Part 7: Catastrophic Forgetting (Or Lack Thereof)

A common concern with fine-tuning is catastrophic forgetting — the model losing previously learned capabilities while acquiring new ones. This is a real problem with full fine-tuning, where every weight is updated.

LoRA sidesteps this entirely. The original model weights remain frozen. The adapter learns a small delta that’s added on top. If you remove the adapter, you get the original model back, unchanged.
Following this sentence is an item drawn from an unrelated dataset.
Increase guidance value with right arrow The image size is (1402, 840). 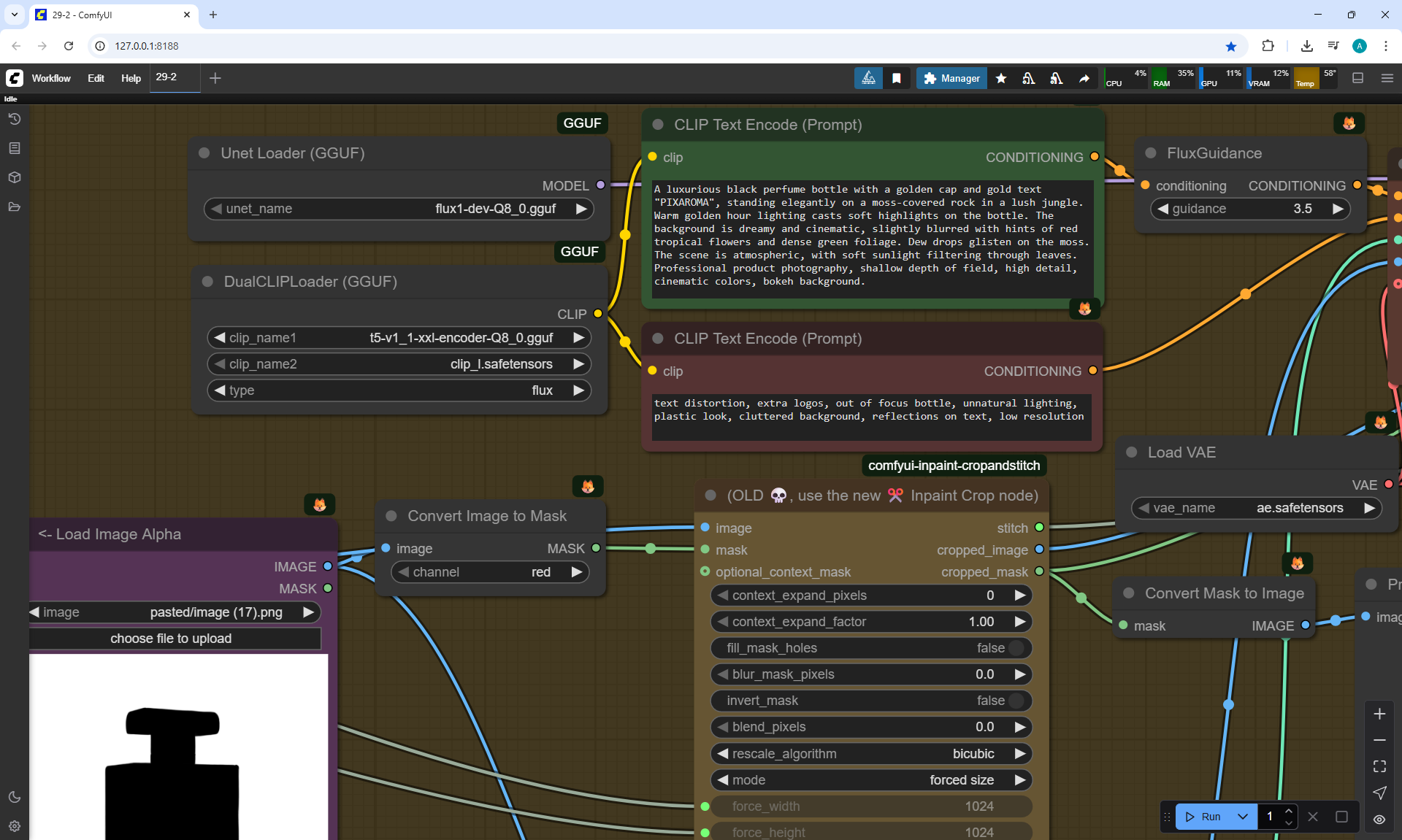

The activation norm analysis above confirms this — norms recovered to near-baseline values, indicating the base model’s representations are intact.
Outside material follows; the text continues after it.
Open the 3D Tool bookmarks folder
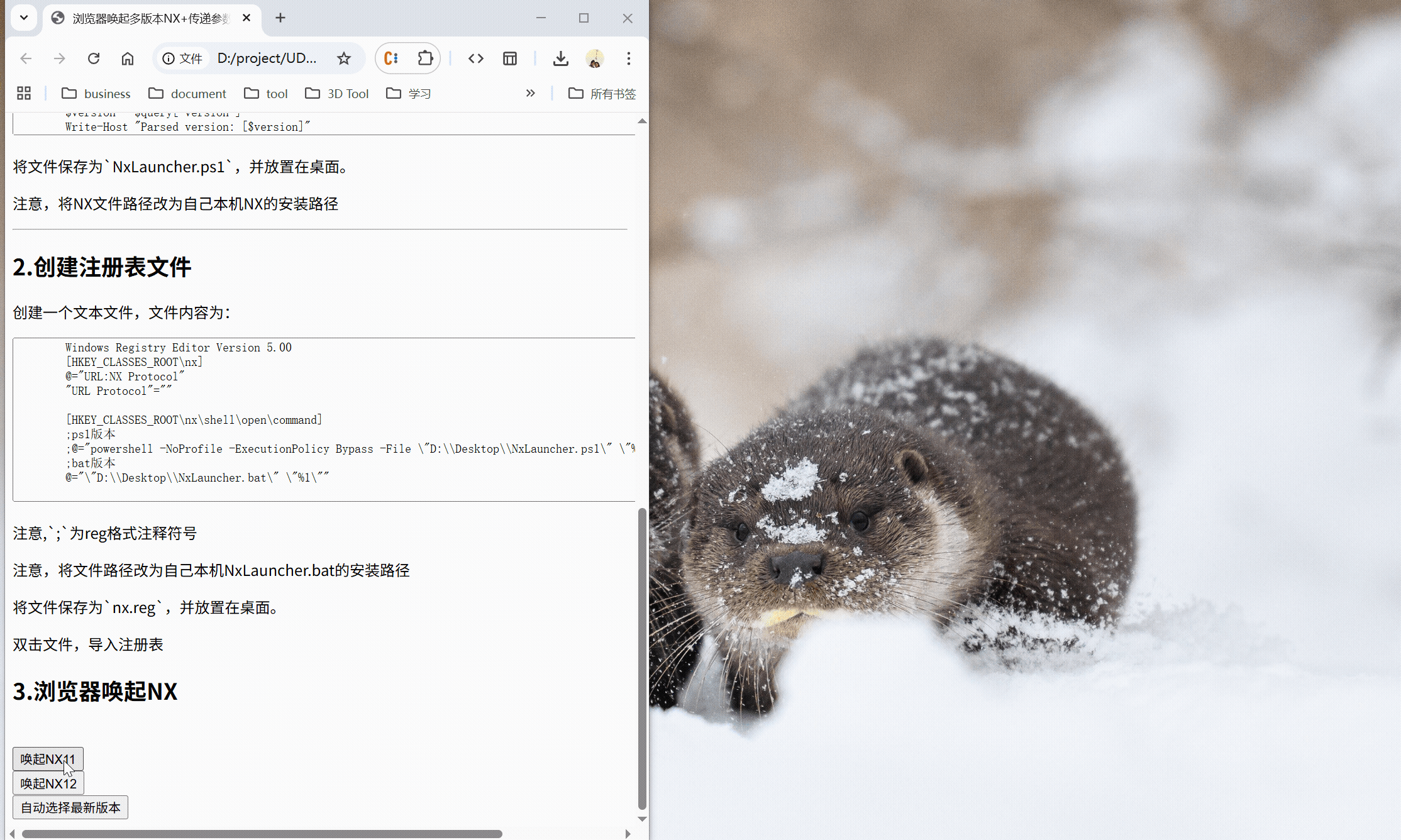point(336,93)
Part 8: Summary Scalars and Resource Usage

MetricValue
Final train loss0.6945 (epoch-averaged)
Best eval loss0.7614 (epoch ~2.0)
Final eval loss0.8128 (epoch 3.0)
Training runtime23,991 seconds (~6.6 hours)
Steps/second0.277 (~3.6s per step)
Samples/second8.857
Total FLOPs2.4 × 10¹⁸
Stable VRAM~18.1 GB
GPUNVIDIA GeForce RTX 5090 (32 GB)
Trainable parameters167,772,160 (2.05% of 8.2B)
Train samples70,832
Validation samples3,728

Part 9: Lessons and Next Steps

What Worked

  1. Loss masking via DataCollatorForCompletionOnlyLM — essential for clean SFT. Without it, the model would learn to predict system prompts.
  2. Comprehensive monitoring — per-module gradient norms and effective rank tracking revealed insights (rank collapse, MLP dominance) that per-step loss alone would have hidden.
  3. Cosine LR with warmup — produced smooth convergence without manual LR tuning.
  4. load_best_model_at_end — automatically selected the epoch-2 checkpoint, avoiding the epoch-3 overfitting.
  5. LoRA’s catastrophic forgetting immunity — activation norms confirmed the base model remains intact.

What to Fix Next

  1. Reduce LoRA rank to $r = 8$ or $r = 16$ — the effective rank analysis showed $r = 64$ was overkill. This alone would cut adapter VRAM by 4–8× and likely improve generalisation via implicit regularisation.
  2. Address the train-eval gap — the 0.30 gap at epoch 3 suggests the model could benefit from either more data, more aggressive dropout, or stopping at 2 epochs.
  3. Investigate the phase transition at step 4,000 — the coincident loss drop and grad norm rise suggest a structural change worth understanding. Logging per-intent accuracy would reveal whether this was one intent cluster “clicking.”
  4. Grade the grad norm rise — if future runs show sustained grad norm above 1.0, halving the LR for the second half would stabilise training.

The Hard Truth About Rank

The effective rank finding (~5–8 out of 64) is genuinely interesting and reproducible across architectures. For customer support dialogue — a task with relatively constrained vocabulary and response patterns — the model only needs a handful of independent directions to shift its behaviour. This suggests that for production SFT on similar tasks, starting with $r = 8$ and validating empirically is the right approach. Spending compute on $r = 64$ doesn’t hurt outputs, but it wastes ~85% of the adapter parameter budget.


All code is available in the llama-sft project repository. Training logs were captured with TensorBoard and MLflow.